# Exercise inputs
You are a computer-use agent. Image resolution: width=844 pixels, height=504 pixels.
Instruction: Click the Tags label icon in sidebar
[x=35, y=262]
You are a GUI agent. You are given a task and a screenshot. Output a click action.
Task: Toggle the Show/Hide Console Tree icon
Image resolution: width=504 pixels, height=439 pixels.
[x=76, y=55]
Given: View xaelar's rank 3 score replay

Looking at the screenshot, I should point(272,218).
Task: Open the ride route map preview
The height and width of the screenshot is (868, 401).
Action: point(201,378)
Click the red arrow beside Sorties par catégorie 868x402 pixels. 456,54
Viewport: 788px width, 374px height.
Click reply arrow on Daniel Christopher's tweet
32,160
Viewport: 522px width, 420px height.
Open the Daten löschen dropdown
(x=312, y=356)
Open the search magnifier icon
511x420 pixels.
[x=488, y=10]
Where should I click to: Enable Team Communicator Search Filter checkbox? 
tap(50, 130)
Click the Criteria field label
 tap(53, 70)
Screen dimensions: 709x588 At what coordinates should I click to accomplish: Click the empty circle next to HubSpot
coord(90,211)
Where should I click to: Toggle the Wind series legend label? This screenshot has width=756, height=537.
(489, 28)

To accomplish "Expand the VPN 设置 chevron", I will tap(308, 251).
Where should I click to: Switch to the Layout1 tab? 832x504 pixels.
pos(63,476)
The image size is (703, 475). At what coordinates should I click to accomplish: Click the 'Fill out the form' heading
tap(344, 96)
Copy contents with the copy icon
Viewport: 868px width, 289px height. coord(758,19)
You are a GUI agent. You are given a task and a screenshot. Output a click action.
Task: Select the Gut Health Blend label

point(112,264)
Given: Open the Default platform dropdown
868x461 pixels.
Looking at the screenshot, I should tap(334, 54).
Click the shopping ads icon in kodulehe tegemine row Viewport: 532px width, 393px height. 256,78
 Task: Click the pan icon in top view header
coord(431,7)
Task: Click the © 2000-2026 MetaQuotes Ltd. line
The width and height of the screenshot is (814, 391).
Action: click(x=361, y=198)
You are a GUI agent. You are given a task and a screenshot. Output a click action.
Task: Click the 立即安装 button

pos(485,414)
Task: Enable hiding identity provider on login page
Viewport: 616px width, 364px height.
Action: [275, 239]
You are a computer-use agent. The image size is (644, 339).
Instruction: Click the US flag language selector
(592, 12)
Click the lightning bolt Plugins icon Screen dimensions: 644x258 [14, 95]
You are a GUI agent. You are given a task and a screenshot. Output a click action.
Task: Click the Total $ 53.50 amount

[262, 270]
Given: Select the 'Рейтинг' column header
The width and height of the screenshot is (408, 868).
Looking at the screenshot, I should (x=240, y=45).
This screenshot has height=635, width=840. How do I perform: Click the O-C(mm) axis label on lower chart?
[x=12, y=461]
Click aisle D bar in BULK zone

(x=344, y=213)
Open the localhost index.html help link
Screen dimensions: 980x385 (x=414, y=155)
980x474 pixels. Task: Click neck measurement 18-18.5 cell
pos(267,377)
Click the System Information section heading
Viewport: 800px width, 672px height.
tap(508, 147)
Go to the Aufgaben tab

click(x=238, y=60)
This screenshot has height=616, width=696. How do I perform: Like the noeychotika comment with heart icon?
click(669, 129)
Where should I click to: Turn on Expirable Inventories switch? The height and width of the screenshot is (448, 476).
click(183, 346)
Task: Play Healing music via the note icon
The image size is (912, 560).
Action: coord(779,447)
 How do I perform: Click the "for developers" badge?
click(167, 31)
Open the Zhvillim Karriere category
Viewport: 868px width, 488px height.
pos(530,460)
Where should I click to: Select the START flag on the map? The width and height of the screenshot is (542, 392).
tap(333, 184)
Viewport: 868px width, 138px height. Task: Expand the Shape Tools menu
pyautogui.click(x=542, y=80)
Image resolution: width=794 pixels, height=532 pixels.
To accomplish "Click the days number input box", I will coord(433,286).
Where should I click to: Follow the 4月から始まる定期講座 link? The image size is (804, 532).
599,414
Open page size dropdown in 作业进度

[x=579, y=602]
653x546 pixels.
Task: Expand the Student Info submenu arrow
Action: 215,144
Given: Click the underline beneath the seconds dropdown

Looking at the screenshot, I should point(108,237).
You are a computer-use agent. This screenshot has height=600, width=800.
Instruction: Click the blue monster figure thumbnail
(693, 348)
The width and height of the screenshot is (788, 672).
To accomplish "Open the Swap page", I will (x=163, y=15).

# Directions
Quote the listing above, but only from the line that shows "Click the System Information section heading" through the line that shows "Task: Play Healing music via the note icon".

# Task response
Click the System Information section heading
Viewport: 800px width, 672px height.
tap(508, 147)
Go to the Aufgaben tab

click(x=238, y=60)
This screenshot has height=616, width=696. How do I perform: Like the noeychotika comment with heart icon?
click(669, 129)
Where should I click to: Turn on Expirable Inventories switch? The height and width of the screenshot is (448, 476).
click(183, 346)
Task: Play Healing music via the note icon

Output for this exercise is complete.